### SUPPLIED MATERIAL ###

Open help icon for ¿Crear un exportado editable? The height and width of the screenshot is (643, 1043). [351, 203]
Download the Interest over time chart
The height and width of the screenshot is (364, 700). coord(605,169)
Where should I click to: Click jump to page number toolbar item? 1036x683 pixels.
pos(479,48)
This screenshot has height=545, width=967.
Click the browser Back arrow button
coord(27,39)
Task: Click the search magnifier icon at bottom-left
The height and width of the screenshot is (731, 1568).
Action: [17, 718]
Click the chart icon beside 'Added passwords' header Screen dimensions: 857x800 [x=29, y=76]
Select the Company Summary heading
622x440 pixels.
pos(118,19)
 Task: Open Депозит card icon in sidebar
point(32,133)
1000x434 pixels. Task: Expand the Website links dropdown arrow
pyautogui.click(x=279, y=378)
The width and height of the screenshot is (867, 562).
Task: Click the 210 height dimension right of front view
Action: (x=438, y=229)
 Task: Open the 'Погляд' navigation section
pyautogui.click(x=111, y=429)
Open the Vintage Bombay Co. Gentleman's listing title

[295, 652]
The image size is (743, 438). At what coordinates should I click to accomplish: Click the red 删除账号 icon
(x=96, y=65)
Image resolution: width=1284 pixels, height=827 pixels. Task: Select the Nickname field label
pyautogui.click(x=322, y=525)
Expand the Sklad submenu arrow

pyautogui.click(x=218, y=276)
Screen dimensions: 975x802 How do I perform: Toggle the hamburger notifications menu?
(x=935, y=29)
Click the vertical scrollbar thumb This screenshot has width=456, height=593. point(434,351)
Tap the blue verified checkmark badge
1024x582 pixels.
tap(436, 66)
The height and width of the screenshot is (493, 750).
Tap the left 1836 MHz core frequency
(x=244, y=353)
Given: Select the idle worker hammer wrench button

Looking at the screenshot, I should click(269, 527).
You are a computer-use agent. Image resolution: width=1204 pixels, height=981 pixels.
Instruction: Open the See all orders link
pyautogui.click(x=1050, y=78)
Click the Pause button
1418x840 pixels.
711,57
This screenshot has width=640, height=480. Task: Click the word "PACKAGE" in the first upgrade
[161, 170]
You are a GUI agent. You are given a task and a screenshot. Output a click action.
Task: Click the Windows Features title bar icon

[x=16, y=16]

###

Retype the records above in full, with no differences.

Open help icon for ¿Crear un exportado editable? The height and width of the screenshot is (643, 1043). [351, 203]
Download the Interest over time chart
The height and width of the screenshot is (364, 700). coord(605,169)
Where should I click to: Click jump to page number toolbar item? 1036x683 pixels.
pos(479,48)
This screenshot has height=545, width=967.
Click the browser Back arrow button
coord(27,39)
Task: Click the search magnifier icon at bottom-left
The height and width of the screenshot is (731, 1568).
Action: [17, 718]
Click the chart icon beside 'Added passwords' header Screen dimensions: 857x800 [x=29, y=76]
Select the Company Summary heading
622x440 pixels.
pos(118,19)
 Task: Open Депозит card icon in sidebar
point(32,133)
1000x434 pixels. Task: Expand the Website links dropdown arrow
pyautogui.click(x=279, y=378)
The width and height of the screenshot is (867, 562).
Task: Click the 210 height dimension right of front view
Action: (x=438, y=229)
 Task: Open the 'Погляд' navigation section
pyautogui.click(x=111, y=429)
Open the Vintage Bombay Co. Gentleman's listing title

[295, 652]
The image size is (743, 438). At what coordinates should I click to accomplish: Click the red 删除账号 icon
(x=96, y=65)
Image resolution: width=1284 pixels, height=827 pixels. Task: Select the Nickname field label
pyautogui.click(x=322, y=525)
Expand the Sklad submenu arrow

pyautogui.click(x=218, y=276)
Screen dimensions: 975x802 How do I perform: Toggle the hamburger notifications menu?
(x=935, y=29)
Click the vertical scrollbar thumb This screenshot has width=456, height=593. point(434,351)
Tap the blue verified checkmark badge
1024x582 pixels.
tap(436, 66)
The height and width of the screenshot is (493, 750).
Tap the left 1836 MHz core frequency
(x=244, y=353)
Given: Select the idle worker hammer wrench button

Looking at the screenshot, I should click(269, 527).
You are a computer-use agent. Image resolution: width=1204 pixels, height=981 pixels.
Instruction: Open the See all orders link
pyautogui.click(x=1050, y=78)
Click the Pause button
1418x840 pixels.
711,57
This screenshot has width=640, height=480. Task: Click the word "PACKAGE" in the first upgrade
[161, 170]
You are a GUI agent. You are given a task and a screenshot. Output a click action.
Task: Click the Windows Features title bar icon

[x=16, y=16]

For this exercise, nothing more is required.